Keely Smith was one of the most popular singers of the 1950s and the early ’60s, both as a solo artist and teamed-up with her first husband, Louis Prima. Though she never stopped performing, she’s had something of a resurgence in recent years, releasing three new CDs and electrifying audiences in several engagements at Feinstein’s at the Regency. Now she has returned to the Big Apple for a month-long engagement at a new venue: the Café Carlyle, longtime haunt of the late, great Bobby Short and a favorite of such other powerhouse performers as Elaine Stritch and Barbara Cook.

When I spoke with Smith recently, she had just finished a gig in Florida: “I worked the Colony Hotel in Palm Beach, and I had a week off after that, so I decided to stay down here.” She’s excited about making her debut at the Carlyle. “I had not been there before, but I went to see Steve Tyrell,” she tells me. “Not only was he good, but I fell in love with the room.
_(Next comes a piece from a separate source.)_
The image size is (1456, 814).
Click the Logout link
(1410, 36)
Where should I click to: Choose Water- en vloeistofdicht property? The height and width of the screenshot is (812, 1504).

The maitre d’ is wonderful. I really think I’m going to enjoy being there.”

In her shows at Feinstein’s, Smith was always backed by a big band, but she’s going to have somewhat different instrumentation at the Carlyle. “We’ve got bass, drums, piano, synthesizer, one saxophone, one trumpet, and guitar,” she says. “Actually, I copied Steve Tyrell’s instrumentation, because I liked the sound that he got.” And what of the song selections? “No Sinatra this time. Prima yes, and some Basie things. Also Frankie Valli, James Taylor, and a lot of ballads. Dennis Michaels is my musical director, and I’ve got Jerry Vivino putting the musicians together for me; he’s the guy who plays saxophone on the Conan O’Brien Show.”

Though Smith could probably sell out Carnegie Hall for a night or two, places like the Carlyle and Feinstein’s are just fine with her. “I prefer smaller venues because I like to see the people’s faces,” she says. “In a lot of rooms that I work, I’ll have them take out the spot and raise the houselights. I even do that in some of the big venues. You know, I come from a lounge, and I think I’m still used to the feeling Louis and I used to have when we performed. I don’t like to feel that I’m on stage and everyone is out there; I like to feel that I’m in the middle of the audience and they’re a part of the show.”
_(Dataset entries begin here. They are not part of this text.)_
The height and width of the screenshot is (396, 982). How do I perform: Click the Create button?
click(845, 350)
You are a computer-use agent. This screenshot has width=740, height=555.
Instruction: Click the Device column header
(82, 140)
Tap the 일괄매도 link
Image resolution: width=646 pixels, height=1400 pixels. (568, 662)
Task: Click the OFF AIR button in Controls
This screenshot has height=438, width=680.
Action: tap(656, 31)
Does she regret that she didn’t work more in film, or on Broadway? “Not movies so much, because you stand around too long waiting to do something. I’ve been interested in Broadway — I played Julie in Show Boat in summer stock, years ago — but my one fear about that is being stuck to the same lines night after night after night. I’m used to being free and saying whatever I want to say, so it would have to be a doggone good show for me to do it. I wish someone would do a show like The Ziegfeld Follies. That would be perfect for me.”

Whether or not Broadway is in her future, Smith shows no signs of slowing down. “I work in New York, Chicago, San Francisco — wherever there’s a venue I like. I live in Palm Springs, but I love New York so much. I always think, someday, I’m going to wind up living there.”

This city would be lucky to have her on a full-time basis. When Smith won a Nightlife Award in 2005, she flew in especially to perform at the ceremony, singing (among other things) “That Old Black Magic” with Tony Danza as a stand-in for Louis Prima. Needless to say, the crowd went wild. “I love what I do,” she says. “I’m pretty outspoken and honest. Nobody ever knows what I’m going to say up there, including me. I just do what I want to do, and I’m very happy doing it.”